Protection des personnalités : les petites lubies des politiques

Un agent qui promène le chien d’Édouard Balladur, un autre qui conduit la famille Hortefeux, plusieurs personnalités abusent de leur service de protection.

Un ministre ne se déplace jamais sans sa garde rapprochée. Comme le président, ses prédécesseurs, les anciens Premiers ministres et des personnalités de la société civile particulièrement menacées, un service de protection, dépendant du ministère de l’Intérieur, veille à la sécurité des VIP de l’État.

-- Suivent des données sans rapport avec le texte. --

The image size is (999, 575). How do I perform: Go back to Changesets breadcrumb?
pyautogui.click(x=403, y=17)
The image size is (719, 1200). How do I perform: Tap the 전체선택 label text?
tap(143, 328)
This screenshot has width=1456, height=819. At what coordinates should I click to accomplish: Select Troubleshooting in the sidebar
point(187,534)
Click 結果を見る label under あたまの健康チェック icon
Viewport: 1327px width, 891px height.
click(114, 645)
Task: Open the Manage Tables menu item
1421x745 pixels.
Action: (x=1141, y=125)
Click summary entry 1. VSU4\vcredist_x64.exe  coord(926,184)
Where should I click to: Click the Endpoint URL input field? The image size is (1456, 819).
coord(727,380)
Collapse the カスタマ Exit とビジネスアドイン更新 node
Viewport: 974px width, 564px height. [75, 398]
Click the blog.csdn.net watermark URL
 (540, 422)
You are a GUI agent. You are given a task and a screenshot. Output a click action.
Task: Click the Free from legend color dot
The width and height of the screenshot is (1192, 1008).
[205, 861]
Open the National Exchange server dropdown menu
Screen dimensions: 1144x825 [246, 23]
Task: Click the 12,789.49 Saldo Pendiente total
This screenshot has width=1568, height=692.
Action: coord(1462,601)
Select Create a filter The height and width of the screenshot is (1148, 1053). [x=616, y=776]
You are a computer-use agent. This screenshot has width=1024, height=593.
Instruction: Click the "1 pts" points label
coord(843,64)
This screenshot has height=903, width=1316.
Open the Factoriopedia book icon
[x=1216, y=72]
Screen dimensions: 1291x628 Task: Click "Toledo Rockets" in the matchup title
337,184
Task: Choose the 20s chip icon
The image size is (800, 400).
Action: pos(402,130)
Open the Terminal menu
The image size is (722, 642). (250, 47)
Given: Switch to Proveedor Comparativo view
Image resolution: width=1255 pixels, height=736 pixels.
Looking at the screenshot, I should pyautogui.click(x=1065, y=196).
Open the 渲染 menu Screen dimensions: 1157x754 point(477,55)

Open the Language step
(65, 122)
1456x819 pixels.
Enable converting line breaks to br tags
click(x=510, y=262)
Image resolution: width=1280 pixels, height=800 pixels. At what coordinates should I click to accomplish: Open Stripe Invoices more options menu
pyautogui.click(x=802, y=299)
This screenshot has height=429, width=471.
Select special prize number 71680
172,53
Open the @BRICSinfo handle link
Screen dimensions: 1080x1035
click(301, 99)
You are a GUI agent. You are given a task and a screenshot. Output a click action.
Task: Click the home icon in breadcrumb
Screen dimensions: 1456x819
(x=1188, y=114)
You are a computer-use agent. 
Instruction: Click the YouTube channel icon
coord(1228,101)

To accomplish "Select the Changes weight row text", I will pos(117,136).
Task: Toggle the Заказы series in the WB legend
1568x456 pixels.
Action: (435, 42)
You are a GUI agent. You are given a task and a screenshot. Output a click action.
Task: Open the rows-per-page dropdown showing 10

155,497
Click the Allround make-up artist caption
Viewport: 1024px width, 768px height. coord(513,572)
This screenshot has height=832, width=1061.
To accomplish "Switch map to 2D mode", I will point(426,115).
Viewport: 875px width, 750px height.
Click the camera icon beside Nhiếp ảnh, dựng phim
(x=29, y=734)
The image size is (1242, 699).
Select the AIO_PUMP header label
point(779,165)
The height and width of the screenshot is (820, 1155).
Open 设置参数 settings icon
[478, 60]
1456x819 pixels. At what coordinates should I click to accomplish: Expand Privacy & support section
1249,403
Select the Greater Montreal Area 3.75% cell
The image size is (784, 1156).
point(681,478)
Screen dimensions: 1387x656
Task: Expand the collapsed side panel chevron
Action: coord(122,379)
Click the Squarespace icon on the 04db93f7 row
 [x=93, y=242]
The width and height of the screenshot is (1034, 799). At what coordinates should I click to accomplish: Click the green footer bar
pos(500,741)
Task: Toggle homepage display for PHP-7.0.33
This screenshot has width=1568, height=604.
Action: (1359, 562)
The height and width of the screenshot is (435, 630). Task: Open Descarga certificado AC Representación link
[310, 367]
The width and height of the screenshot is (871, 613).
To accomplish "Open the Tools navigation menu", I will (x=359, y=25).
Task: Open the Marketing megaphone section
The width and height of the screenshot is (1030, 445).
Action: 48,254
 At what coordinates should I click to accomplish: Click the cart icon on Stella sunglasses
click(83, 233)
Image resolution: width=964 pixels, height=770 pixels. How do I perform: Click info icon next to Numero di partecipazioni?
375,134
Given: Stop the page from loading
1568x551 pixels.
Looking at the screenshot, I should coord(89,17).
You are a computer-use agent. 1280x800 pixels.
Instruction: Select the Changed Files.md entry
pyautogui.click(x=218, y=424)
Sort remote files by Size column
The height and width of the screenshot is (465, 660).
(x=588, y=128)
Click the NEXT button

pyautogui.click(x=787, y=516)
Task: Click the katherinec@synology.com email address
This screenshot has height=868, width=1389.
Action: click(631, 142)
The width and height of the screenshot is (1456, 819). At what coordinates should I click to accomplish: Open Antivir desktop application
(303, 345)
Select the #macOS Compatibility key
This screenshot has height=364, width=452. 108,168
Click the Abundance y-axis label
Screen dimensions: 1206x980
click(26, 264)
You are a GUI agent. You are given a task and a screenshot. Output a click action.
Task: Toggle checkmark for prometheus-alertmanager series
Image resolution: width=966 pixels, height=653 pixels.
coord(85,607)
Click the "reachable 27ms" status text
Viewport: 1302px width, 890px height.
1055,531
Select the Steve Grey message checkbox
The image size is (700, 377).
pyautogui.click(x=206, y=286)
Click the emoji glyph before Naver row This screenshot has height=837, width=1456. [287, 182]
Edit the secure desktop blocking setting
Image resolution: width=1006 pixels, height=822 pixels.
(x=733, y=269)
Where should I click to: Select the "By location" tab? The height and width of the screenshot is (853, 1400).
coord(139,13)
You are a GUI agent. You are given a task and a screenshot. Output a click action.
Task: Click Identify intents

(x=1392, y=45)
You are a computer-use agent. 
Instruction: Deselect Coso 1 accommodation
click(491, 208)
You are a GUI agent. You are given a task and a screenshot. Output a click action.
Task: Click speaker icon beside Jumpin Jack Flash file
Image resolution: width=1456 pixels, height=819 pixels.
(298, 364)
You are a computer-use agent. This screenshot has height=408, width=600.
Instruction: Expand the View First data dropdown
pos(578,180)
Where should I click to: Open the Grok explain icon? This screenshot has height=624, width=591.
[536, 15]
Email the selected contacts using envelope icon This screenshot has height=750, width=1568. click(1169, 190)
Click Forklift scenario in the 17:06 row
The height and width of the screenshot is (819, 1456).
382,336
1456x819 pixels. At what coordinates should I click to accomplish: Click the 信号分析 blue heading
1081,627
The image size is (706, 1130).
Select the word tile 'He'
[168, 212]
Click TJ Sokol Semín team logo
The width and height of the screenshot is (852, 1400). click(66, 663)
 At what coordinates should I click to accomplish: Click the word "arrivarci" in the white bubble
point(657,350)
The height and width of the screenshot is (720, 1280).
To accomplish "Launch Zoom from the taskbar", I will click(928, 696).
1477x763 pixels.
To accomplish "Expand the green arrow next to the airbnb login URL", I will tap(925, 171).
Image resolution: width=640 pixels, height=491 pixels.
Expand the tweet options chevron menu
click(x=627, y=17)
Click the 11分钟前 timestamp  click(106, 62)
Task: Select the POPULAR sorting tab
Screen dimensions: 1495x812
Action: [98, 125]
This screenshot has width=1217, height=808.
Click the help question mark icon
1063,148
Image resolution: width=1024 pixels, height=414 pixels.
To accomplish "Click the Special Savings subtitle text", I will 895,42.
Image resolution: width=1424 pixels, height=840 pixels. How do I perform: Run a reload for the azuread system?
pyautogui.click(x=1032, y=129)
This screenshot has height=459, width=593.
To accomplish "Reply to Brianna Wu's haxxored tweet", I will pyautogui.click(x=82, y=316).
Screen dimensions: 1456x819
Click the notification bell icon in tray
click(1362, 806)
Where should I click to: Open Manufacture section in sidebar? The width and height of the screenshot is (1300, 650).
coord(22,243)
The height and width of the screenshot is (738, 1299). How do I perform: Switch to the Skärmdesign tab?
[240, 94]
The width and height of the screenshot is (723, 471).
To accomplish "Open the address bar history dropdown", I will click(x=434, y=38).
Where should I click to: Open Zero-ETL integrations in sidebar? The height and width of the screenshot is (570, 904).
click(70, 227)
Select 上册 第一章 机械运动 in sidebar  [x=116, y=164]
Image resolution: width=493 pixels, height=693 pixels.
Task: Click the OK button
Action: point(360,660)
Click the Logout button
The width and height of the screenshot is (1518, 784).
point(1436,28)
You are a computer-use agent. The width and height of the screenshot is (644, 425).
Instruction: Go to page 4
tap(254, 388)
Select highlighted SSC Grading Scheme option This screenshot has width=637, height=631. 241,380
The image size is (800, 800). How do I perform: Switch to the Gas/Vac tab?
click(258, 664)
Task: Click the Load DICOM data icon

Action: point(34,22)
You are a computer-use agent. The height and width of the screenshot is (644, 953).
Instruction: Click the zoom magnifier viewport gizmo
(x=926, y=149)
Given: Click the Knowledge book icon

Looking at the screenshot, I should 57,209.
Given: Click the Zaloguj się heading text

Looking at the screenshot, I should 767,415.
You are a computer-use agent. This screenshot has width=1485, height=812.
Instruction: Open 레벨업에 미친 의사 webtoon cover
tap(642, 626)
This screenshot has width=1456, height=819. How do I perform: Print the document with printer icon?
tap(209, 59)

Le pouvoir d’affecter ou de retirer des agents du Service de la protection (SDLP) revient au ministère de l’Intérieur. Mais le système débouche parfois sur des abus.

Un rapport de la Cour des comptes, publié en 2010, avait déjà pointé du doigt la note salée de la protection des personnalités, qui s’élève à plus de 70 000 euros par an et par personne. Et Le Parisien révèle ce mercredi les petits caprices de certaines d’entre elles. Ainsi, l’ancien Premier ministre Édouard Balladur se servirait des agents chargés de sa sécurité comme d’un service de conciergerie. « Un ex-officier de sécurité a quitté son poste, car il ne supportait pas qu’Édouard Balladur lui demande de cirer ses chaussures et de sortir son chien », raconte un policier au journal. « Affabulation stupide ! » répond l’ex-chef de gouvernement. Reste qu’il aurait été aperçu récemment chez un fleuriste du 16e arrondissement de Paris, au côté d’un agent qui portait le bouquet.